Instructions for the task:
When you reach the line with "Given: Click the red-marked window icon", transcribe it and each line after it through the last one below, exactly. Pictures stay out.

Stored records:
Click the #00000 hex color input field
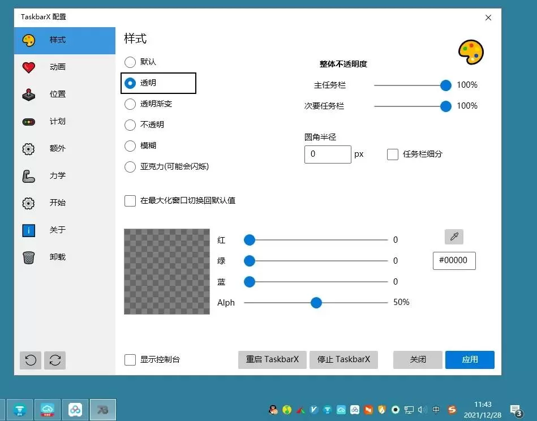The width and height of the screenshot is (537, 421). [454, 261]
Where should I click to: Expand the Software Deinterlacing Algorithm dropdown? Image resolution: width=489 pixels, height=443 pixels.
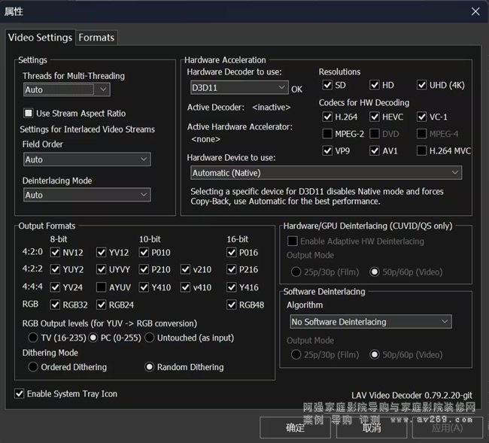pyautogui.click(x=370, y=322)
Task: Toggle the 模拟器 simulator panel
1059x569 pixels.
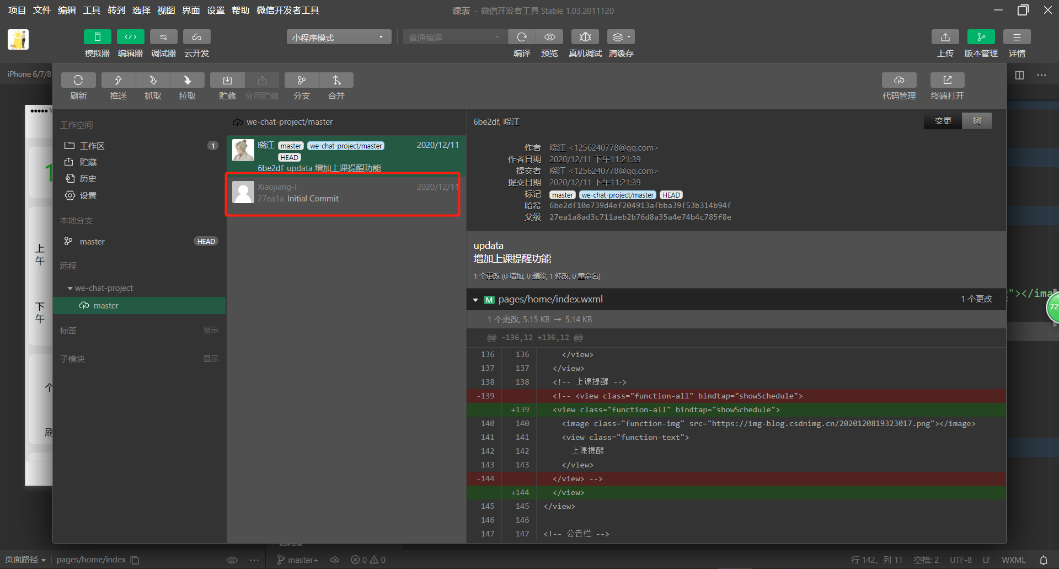Action: pyautogui.click(x=98, y=37)
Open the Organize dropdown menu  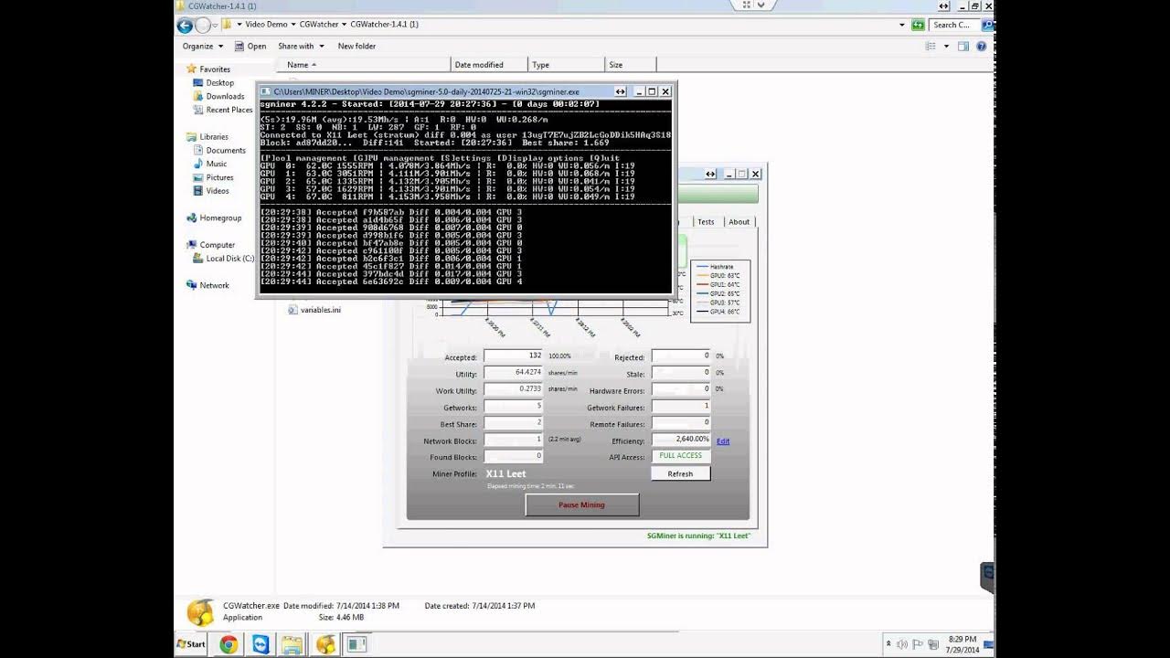pos(201,46)
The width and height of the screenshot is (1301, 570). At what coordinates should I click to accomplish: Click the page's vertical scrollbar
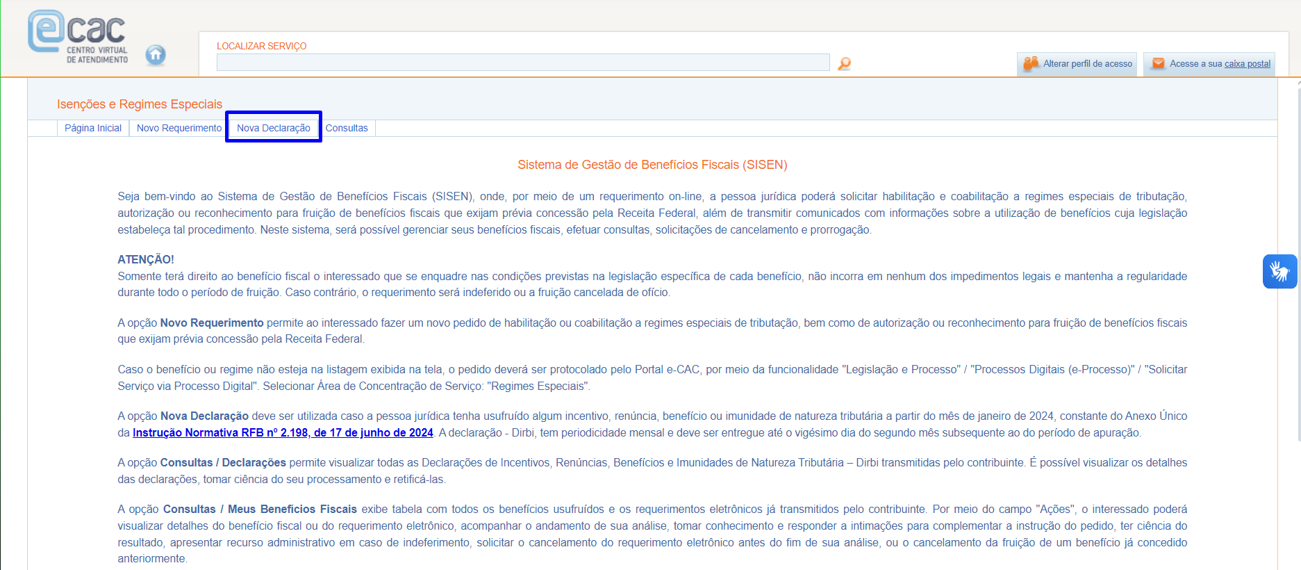pos(1298,278)
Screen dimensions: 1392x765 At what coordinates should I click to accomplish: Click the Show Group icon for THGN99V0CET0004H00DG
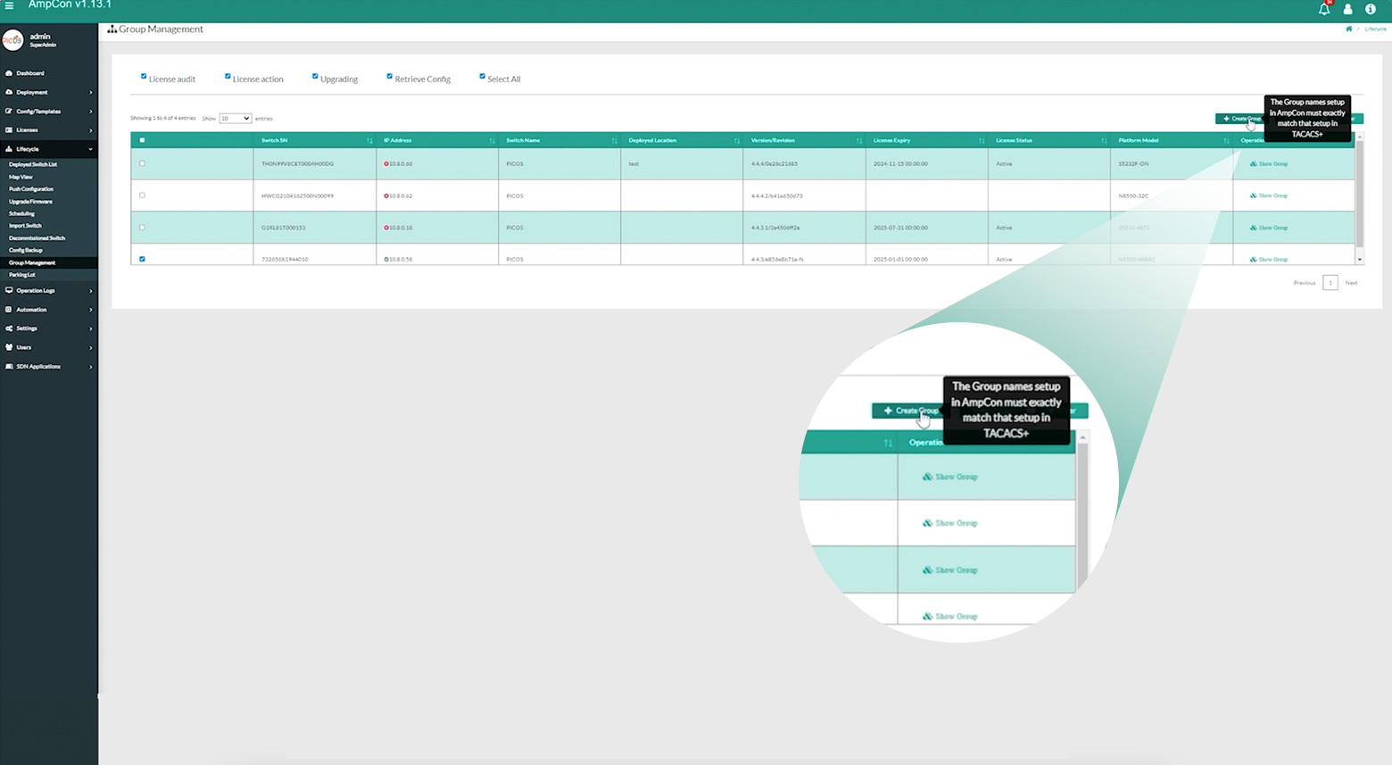point(1266,163)
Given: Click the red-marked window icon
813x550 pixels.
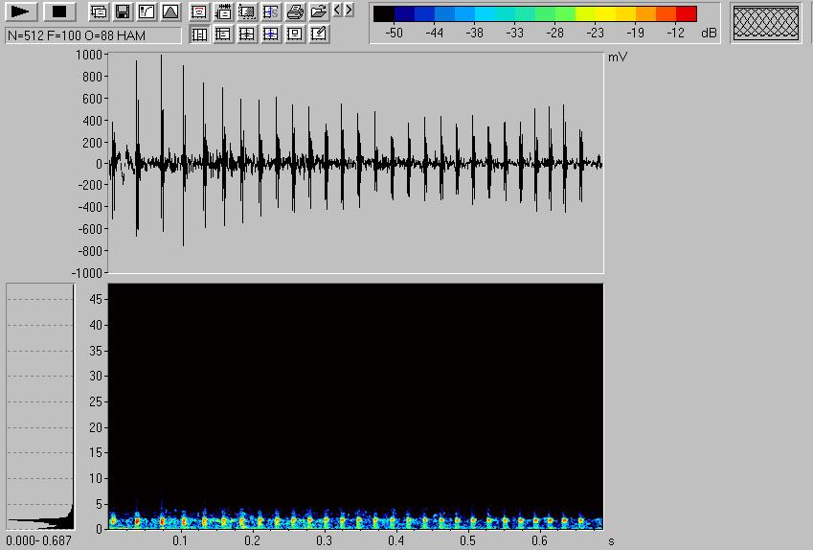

Solution:
Given: Click the red-marked window icon
813x550 pixels.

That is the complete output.